I’m in the middle of writing The Redemption of Micah, my second Brava book and the one that follows The Education of Madeline. I wrote Madeline’s book a few years ago, so Micah’s story is like taking a trip to visit old friends.

And it’s a very comfortable journey.

To start the process I re-read Madeline’s story and found myself engrossed again in Plum Creek Colorado, circa 1872. Madeline’s character had a lot of me in her, and I fell in love with her and Teague all over again. And then there was Micah.

Ah, gentlemanly tortured Micah with a drinking problem, a tremendous scar on his face and a broken heart. I’m not sure what it is about men with emotionally shatterd souls, but they appeal to me more than a confident handsome rogue. Micah is a man who cannot find his way out of the dark without a very bright light to guard him. He’s been lost for so long, he has stopped trying.

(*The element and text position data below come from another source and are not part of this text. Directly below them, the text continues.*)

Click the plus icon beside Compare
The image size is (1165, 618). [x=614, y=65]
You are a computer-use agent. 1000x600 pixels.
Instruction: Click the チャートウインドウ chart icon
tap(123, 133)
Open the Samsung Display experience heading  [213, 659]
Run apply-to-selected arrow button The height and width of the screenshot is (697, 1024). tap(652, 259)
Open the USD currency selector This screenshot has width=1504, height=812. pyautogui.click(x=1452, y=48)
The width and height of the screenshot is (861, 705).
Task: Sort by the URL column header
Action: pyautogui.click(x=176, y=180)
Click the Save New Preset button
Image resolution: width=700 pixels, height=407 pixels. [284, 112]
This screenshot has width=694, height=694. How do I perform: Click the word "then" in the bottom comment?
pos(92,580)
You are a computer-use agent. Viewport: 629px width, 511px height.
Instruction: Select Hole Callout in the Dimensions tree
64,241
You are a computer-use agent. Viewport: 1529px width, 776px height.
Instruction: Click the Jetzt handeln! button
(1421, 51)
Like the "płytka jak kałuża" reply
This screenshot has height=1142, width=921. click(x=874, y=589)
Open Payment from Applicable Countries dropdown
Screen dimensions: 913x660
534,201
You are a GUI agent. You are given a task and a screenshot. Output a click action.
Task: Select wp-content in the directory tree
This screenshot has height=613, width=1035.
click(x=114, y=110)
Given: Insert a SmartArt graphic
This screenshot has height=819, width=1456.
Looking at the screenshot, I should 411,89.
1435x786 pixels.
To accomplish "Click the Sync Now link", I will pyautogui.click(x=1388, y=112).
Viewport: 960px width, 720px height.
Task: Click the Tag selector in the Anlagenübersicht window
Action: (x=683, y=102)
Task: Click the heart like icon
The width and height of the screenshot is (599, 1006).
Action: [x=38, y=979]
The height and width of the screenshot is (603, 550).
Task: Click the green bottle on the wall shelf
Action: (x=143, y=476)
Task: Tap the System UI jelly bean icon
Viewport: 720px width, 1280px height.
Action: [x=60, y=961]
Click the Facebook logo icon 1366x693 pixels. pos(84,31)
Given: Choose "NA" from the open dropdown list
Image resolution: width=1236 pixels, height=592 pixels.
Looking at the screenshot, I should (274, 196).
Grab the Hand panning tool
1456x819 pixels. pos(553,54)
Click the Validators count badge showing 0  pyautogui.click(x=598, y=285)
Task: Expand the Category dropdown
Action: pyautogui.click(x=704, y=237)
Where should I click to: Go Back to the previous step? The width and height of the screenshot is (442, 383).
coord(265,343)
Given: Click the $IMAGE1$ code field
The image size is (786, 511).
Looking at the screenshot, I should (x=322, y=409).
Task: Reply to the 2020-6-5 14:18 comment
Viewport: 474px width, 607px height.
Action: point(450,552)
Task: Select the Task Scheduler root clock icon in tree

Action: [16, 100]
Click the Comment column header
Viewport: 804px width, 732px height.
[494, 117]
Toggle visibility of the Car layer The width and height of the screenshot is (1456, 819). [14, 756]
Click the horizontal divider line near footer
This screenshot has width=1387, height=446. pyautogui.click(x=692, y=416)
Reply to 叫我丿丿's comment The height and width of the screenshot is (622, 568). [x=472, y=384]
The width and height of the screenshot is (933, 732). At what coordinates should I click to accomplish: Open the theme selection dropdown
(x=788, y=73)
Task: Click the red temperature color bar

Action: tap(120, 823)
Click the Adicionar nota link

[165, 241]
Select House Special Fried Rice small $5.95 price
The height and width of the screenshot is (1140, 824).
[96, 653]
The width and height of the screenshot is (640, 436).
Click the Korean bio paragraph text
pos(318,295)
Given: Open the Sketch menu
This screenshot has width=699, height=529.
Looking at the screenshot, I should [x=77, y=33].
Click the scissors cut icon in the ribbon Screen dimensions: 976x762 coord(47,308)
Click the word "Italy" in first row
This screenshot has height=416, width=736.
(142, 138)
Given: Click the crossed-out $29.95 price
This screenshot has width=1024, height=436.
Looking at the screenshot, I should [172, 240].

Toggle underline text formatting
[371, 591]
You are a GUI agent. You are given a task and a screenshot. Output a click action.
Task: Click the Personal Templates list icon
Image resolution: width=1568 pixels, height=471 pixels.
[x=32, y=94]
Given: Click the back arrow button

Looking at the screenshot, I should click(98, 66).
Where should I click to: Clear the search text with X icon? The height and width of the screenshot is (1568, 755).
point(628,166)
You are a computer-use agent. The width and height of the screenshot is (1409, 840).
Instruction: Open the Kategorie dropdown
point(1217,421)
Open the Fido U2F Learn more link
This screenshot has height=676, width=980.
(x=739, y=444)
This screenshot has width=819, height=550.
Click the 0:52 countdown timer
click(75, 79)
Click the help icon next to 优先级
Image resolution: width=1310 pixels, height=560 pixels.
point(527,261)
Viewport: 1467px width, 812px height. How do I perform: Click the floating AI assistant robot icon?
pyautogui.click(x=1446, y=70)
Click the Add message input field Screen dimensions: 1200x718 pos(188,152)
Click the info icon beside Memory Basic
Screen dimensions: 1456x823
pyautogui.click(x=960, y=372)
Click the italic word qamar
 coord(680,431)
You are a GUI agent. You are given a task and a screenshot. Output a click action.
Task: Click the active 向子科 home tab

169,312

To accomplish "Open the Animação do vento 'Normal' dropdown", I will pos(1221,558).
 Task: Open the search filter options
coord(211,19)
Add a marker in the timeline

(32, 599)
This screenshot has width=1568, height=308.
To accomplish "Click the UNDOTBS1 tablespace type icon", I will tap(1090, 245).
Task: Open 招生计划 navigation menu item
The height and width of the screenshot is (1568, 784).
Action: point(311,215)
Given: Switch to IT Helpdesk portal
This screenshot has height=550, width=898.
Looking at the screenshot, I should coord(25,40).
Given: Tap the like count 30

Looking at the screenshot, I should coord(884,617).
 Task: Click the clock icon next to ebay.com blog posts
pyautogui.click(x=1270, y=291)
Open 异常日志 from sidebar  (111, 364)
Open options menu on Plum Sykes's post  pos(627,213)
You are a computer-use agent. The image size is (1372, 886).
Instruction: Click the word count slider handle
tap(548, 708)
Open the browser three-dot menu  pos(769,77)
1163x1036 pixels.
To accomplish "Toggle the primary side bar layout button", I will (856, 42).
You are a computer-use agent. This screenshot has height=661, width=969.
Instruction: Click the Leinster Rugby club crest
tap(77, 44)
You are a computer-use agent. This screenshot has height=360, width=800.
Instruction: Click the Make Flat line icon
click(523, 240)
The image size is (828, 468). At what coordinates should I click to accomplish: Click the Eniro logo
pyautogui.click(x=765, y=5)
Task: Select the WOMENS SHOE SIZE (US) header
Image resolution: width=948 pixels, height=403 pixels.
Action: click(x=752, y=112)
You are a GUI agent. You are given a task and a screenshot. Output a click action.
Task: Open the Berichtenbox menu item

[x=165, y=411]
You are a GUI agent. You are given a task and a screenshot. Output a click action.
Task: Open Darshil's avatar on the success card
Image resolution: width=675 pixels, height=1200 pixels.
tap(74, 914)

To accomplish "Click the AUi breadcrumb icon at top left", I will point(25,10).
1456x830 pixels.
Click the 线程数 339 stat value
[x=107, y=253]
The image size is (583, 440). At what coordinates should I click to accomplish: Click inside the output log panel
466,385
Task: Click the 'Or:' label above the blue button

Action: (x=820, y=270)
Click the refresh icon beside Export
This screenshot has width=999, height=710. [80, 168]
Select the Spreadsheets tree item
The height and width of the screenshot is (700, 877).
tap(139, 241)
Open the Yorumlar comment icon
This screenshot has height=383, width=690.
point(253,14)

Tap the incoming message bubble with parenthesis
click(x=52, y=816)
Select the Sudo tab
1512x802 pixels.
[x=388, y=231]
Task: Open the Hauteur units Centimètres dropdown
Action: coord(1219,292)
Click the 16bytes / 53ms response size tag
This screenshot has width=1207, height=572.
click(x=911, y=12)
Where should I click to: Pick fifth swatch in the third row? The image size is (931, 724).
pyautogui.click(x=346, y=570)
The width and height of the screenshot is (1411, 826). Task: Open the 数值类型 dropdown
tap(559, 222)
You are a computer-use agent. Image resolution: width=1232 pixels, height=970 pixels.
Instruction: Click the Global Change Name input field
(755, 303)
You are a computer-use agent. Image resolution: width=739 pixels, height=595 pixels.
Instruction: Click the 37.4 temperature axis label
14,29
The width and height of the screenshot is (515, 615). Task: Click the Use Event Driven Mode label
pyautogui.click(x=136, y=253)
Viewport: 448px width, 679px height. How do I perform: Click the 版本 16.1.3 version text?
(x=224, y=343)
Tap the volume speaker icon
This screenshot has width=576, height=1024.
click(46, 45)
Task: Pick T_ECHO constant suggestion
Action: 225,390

It’s amazing to me that I can relate to this man, this character I invented from my head and he becomes real to me. I feel his pain, his longing, his absolute need for redemption. Does that make me a little wonky? More than likely.

I get very caught up in my characters, probably more than I should. I’ll confess now that I’ve cried when writing a scene (not to mention other more interesting emotions). I wonder how many other writers get down deep in their character’s stories.

Then again, it’s like visiting old friends, laughing, crying, getting wiggly, and finding joy together. I’m off to get busy with Micah again, I’ll be back in a bit.